Many of you are now asking, "Todd WHO?" Really, have you never heard of the Internet? It's a system by which questions no longer need be asked in order to be answered. I highly recommend it.
But getting back to Our Hero (as many of us Todd fans refer to him) -- he's perhaps the archetypal "cult figure" in rock music. A brief brush with Top 40 stardom fairly early in his career, followed by a deliberate decision not to repeat himself, and yet he's remained an innovative and influential musician with a moderate but solid fan base for over forty years. I came in just after his first wave of notoriety with a band called the Nazz but slightly before his biggest selling album, Something/Anything. I'd love to say I saw him back in 1968 at a club in Cleveland with sticky floors along with only fourteen other folks... But the when and where aren't as important to me as the why. And I can't really explain why I have such a great love for his music; I just... do. I don't like all of it, but love most of it, enough that I'm still excited to purchase new releases when they come out every few years, just to hear what he's up to. I've seen him in concert maybe 20 times over the last 35 years, in various configurations from large bands to solo-with-pre-recorded-backing-tracks. Many fans have seem him hundreds of times. I can't claim that level of devotion, but I'm joyfully listening to him on iTunes as I type this.

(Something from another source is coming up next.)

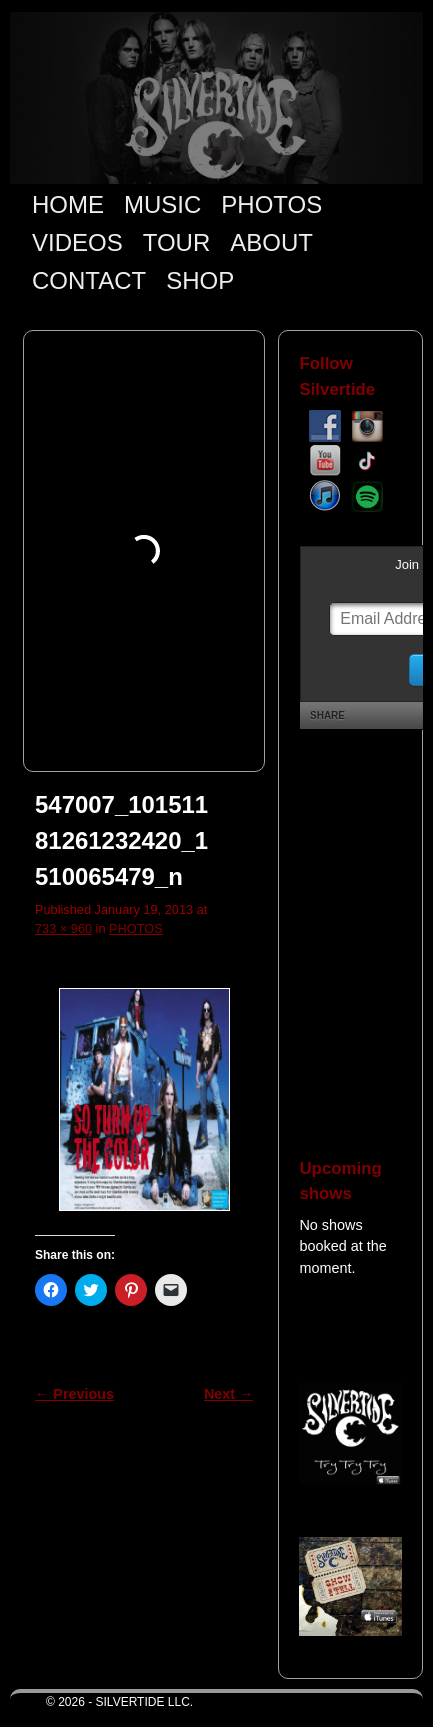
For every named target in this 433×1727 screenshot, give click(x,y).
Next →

Don't we all have something we're passionate about to the point of near-obsession? It may be a musician, an actor, a series of books, a TV show (my other obsession is The Dick Van Dyke Show, and my Two Degrees of Dick Van Dyke connection is that I once met someone who guest-starred on the program. He played a character named "Randy Twizzle", who sang a song about a dance called the "Twizzle", which was a pale imitation of the "Twist". In all the years since I met that actor, a very talented and exceedingly handsome man named Jerry Lanning, I have yet to find ONE OTHER PERSON who remembers that particular episode of the series), or quilting, or recognizing every model of Studebaker ever built... but there's something you could prattle on endlessly about, isn't there? If only you could get someone to listen to you.
We have friends who are musicians and once performed on a bill with Todd (Richard X. and Nancy Heyman - check RXH out here). They invited us backstage after the show and while waiting to catch up with them to head out for dinner, who was standing across the way but Todd himself. My wife spotted him and said, "Let's go say 'Hi!'" We ambled over and quite rudely interrupted a conversation he was having with Steve Forbert (another fine musician, best known for his hit "Romeo's Tune", and some of you out there may be as obsessed with Steve's music and longevity as I am with TR's). My wife smiled and shook hands and said how much we'd enjoyed the show and we're friends of the Heymans and how about those Mets? She then pointed to me and said, "My husband is the real fan...", whereupon Todd sorta turned my way and offered a hand, which I gladly shook with excessive vigor while saying, "Phlub m'nug shpritzl dornk." I literally could not form a single coherent word, much less an entire sentence. I've met and been intimidated by a few other reasonably famous folks -- let's see, the entire list in roughly chronological order is:
- Brooks Robinson: I was 9 years old, a rabid Baltimore Orioles fan, and he placed a hand on my shoulder. I told my mom I would never shower again since he'd touched me and I kept that pledge for nearly two weeks.
- Dr. Ruth Westheimer: I was working in a mall in White Plains, NY when Dr. Ruth walked up to me to ask directions to a community room where she was giving a talk. After she asked me which way to go, I wittily quipped, "You're Dr. Ruth!" She already seemed aware of that.
- Austin Pendleton: We attended a preview of a play he'd directed in Chicago, after which there was a Q&A and after that he stayed on the stage and continued to chat with audience members. He was warm and gracious and I kept waiting for him to stutter like his lawyer character in My Cousin Vinny.
- Tom Perrotta: One of my favorite authors, who gave a talk at the offices of the Boston Globe and also kindly answered questions from the audience. I tried to tie all of my obsessions together by including a Todd reference into the conversation (one of his books begins with a quote from a Todd lyric) and also handing him one of Richard X. Heyman's CDs. "What a guy!" I'm sure he thought to himself during the ride home. "Another Todd fan AND he gave me a most excellent CD as a gift! Maybe I'll be lucky enough to run into him again at the next Obscure Influences Conference."
One of the biggest Todd highlights came just a few years ago when Carol, Josh and I all attended a TR concert where he played a couple of his older albums in their entirety. Hearing the albums performed from start to finish took me back to when I'd first put needle to vinyl to hear them umpteen years ago. Sharing the experience with my wife and son left me overwhelmed at the end of the night -- we're not the kind of family that shares a lot of common interests; we don't go on ski vacations, haven't kayaked together down the Susquehanna, and it's increasingly rare these days that we're all in the same place at the same time. But on this one night we shared our passion for this musician and, by extension, our love for one another.
But if I'd seen Brooks Robinson outside the theater on the way in, I would have ditched them in a heartbeat.